No Natal, número de flanelinhas duplica na cidade

Guardadores cobram para estacionar na rua, sobre calçadas e até em lugares proibidos no Parque do Ibirapuera e no Mercadão

CRISTIANE BOMFIM, JORNAL DA TARDE, O Estado de S.Paulo

22 Dezembro 2011 | 03h05

Oito da noite. Todas as vagas de estacionamento na Praça Túlio Fontoura, na frente da Árvore de Natal do Ibirapuera, na zona sul de São Paulo, estão ocupadas. Motoristas que chegam para assistir ao espetáculo de luzes na fonte multimídia do parque são abordados por nada menos do que 15 flanelinhas. "R$ 10 para estacionar, queridão. Aproveita que é a última vaga e o show já vai começar", diz um guardador. No entorno do Mercado Municipal, na região central, o preço cobrado para estacionar na rua, sobre calçadas e até em lugares proibidos varia entre R$ 5 e R$ 10.

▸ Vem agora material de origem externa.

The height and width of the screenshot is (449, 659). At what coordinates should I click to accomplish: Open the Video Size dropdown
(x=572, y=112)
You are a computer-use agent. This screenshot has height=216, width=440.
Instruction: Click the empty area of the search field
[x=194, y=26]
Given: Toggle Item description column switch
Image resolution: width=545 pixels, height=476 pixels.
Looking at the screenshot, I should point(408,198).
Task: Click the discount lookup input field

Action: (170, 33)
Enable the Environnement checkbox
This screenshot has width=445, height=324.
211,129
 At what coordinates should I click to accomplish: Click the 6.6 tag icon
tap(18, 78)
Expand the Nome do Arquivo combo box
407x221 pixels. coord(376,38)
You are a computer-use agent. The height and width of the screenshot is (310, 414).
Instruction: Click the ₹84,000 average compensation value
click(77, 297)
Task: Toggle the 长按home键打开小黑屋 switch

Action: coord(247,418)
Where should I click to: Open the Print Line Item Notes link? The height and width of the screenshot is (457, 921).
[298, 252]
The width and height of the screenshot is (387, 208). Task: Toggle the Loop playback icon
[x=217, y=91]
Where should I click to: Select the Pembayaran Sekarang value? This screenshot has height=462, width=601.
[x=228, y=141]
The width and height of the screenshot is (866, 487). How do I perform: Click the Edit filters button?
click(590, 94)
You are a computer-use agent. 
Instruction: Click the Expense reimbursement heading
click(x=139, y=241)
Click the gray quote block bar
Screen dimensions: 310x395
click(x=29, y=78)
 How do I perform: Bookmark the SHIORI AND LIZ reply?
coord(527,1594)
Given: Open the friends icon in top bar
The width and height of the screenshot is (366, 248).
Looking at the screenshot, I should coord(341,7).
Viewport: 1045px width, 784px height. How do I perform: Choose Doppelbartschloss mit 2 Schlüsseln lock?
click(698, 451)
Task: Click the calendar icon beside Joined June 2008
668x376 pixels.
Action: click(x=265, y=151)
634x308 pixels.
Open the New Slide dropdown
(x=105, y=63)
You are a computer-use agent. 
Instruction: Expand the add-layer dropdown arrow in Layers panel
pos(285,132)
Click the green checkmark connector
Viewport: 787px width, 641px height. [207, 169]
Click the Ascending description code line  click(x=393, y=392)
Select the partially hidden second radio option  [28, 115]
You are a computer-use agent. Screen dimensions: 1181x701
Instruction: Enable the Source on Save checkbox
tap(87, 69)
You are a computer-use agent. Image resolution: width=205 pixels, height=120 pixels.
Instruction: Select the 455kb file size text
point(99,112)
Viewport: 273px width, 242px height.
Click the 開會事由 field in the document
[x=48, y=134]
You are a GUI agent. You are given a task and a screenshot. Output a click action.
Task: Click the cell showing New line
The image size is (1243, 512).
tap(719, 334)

Por causa das festas de fim de ano e do consequente aumento de visitantes no Parque do Ibirapuera, o número de guardadores de carros quase dobrou. "Normalmente, somos oito. Reforçamos a equipe neste mês em mais sete pessoas para dar conta do serviço", conta um dos flanelinhas, que considera justo o preço cobrado por uma vaga de carro em lugar público. "A gente faz a segurança do local, evita que o carro seja roubado. Estacionamento é muito mais caro."

Durante a noite, na esquina da praça com a Rua Abílio Soares, um policial militar apoiado na viatura faz a segurança da Assembleia Legislativa. A travessia de pedestres e a passagem dos carros na Avenida Pedro Álvares Cabral é monitorada por um agente da Companhia de Engenharia de Tráfego. A presença deles, no entanto, não inibe os flanelinhas.

"É um absurdo. O flanelinha chegou me ameaçando. Disse que eu tinha roubado a vaga dele e que tinha de pagar para parar. Eu disse que pagaria depois e ele não gostou da resposta. E a polícia faz que não vê", reclamou o advogado Wagner Santiago, de 44 anos, que chegou às 20h no Ibirapuera para ver a Árvore de Natal. Para não correr o risco de ser extorquido, o coordenador de marketing Paulo Rogério de Lima, de 29 anos, preferiu deixar o carro em casa, no Tatuapé, na zona leste, e ir ao Ibirapuera de transporte público com a mulher, a filha e a sogra. "Nesta época do ano é impraticável vir para cá de carro", afirma ele. "Além do trânsito, a gente tem de aguentar esses caras querendo tirar vantagem."